CITY COUNCILMAN Patrick Brenden watches the paint go on a decorated dumpster (Orange County Tribune photo).
By Jim Tortolano
The big event on the civic calendar for Huntington Beach each year is the Fourth of July Parade, as bands, floats, cars and patriotic music course down the city’s Main Street, as they have for more than a century.
But there’s another procession planned for the city’s downtown in October, which will combine humor, environmentalism and hopes of new economic vitality. Get ready for the “Dumpsters On Parade.”
Yes, on Saturday, Oct. 7, you can see civic leaders – including members of the city council, along with other top officials – pushing 30 wheeled trash bins toward the pier as the culmination of an event bringing together art and community activism. The dumpsters will be decorated with colorful designs to help beautify the city’s original central business district north of the municipal pier at Main and Pacific Coast Highway.

KIM KRAMER is a co-founder of the Huntington Beach Public Art Alliance (Orange County Tribune photo).
“There is a lot of significance to this,” said Councilman Patrick Brenden, while watching members of the Huntington Beach Public Art Alliance daub paint onto the sides of nearly three-dozen bins in the Republic Services waste and recycling center on Nichols Avenue this past weekend.
“This is part of a mission to create a better vibe for downtown. A lot of merchants down there have been hurt from the negative impact they’ve felt from Pacific City,” he said, referring to a trendy upscale dining and shopping development south of downtown. “We have to give something that will bolster the Main Street business district. Give people a new feeling about downtown. Something that’s exciting to go to and look at.
“For a lot of the merchants downtown,” he added, “the problem is getting locals. We have lots of tourist traffic, but as soon as the tourists go home for the summer, then it gets really tough. This is a project that will help bring locals back to Main Street.”
The organization doing the painting is the HBPAA, led by Kim Kramer and Barbara Haynes. “In all of my community work, I’ve never seen a project that has more public or city support than this one,” said Kramer. “Everyone seems to like or love the concept of using a trash dumpster as a canvas.”
The final 30 designs were chosen from among 150 designs, with over 4500 people voting for their favorites on Facebook.
On Oct. 7, the first three blocks of Main Street will be closed for the “Dumpsters on Parade,” which is set to start at 10 a.m. The dumpsters will go on display at the pier the next day (Sunday, Oct. 8), then go into service as trash receptacles the following Monday.

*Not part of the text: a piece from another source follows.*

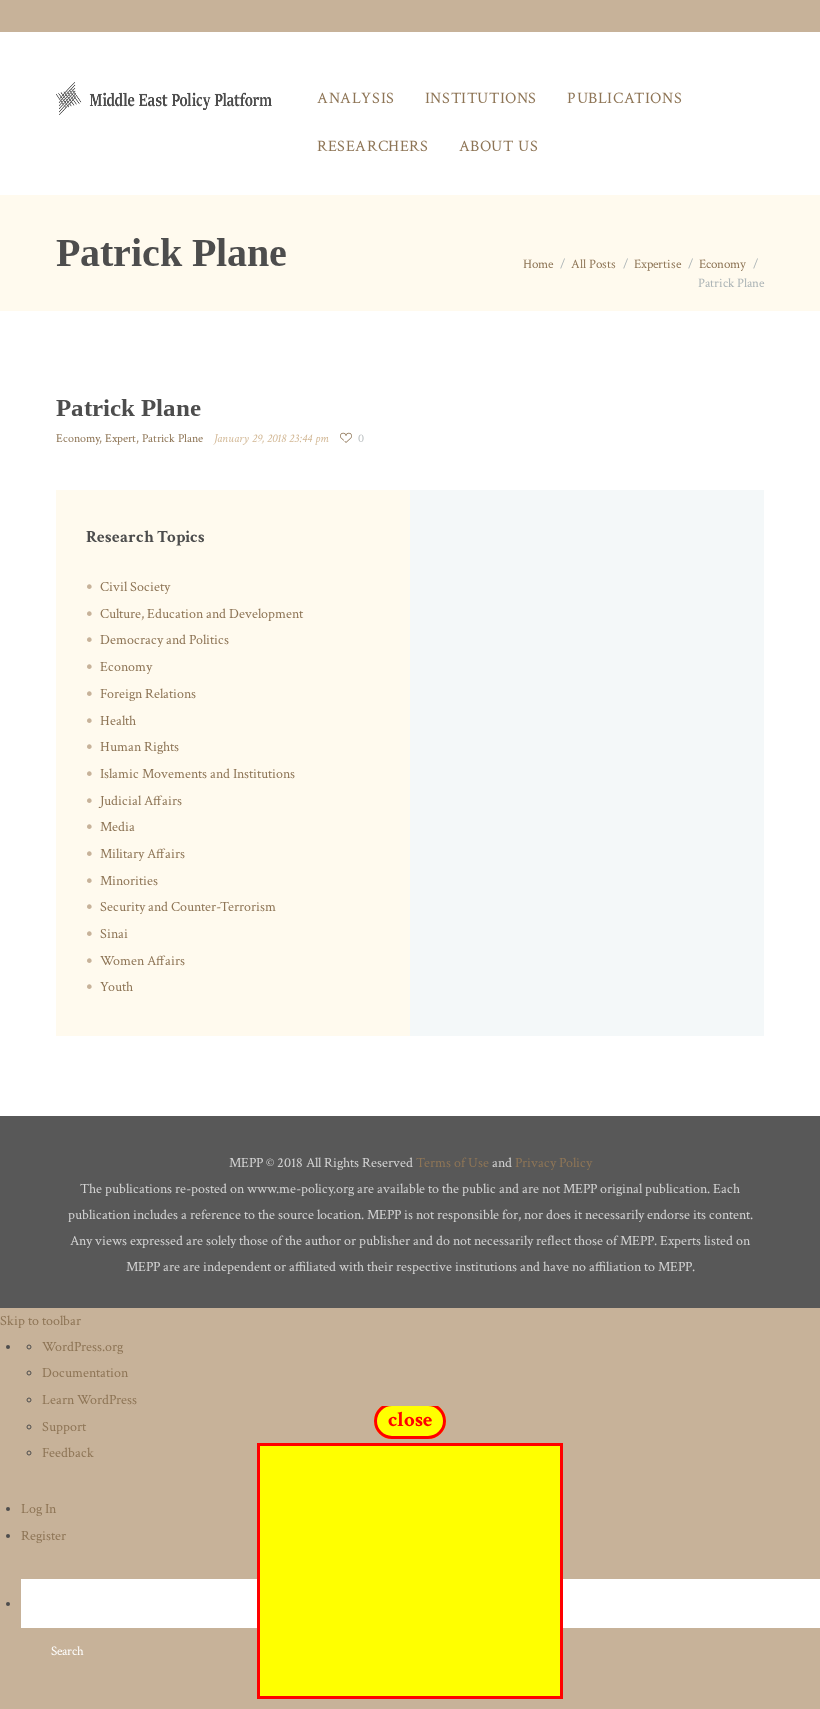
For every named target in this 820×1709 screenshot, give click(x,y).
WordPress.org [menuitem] (82, 1347)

“We’re covering these with six coats of an anti-graffiti clear coat, which is not only anti-graffiti,” said Kramer, 67, “but also anti-UV [ultra-violet rays].” Additionally it will help resist the effects of ocean mist and urban pollutants.
Kramer himself vows to be the man who gets rid of the graffiti. “They’ll call me and I’m going to go over there. I’ve got a special solution and I’m gonna go spritz-spritz-spritz, wipe-wipe-wipe, and it’s off.” Similar safeguards were employed in an earlier HBPAA project which beautified utility boxes.
Lauding Kramer and Haynes, Brenden said “I was amazed at the commitment they bring to this. I hope it inspires other people to do things. I think projects like this, when they come from private citizens, are so much better because it’s not on the backs of taxpayers and the generosity of the community comes forward. It’s infectious.”

ISABELLA DIERSING, 15, of Huntington Beach, puts her artistic talent to use as part of the “Dumpsters on Parade” project set to launch in Oct. 7 on Main Street (Orange County Tribune photo).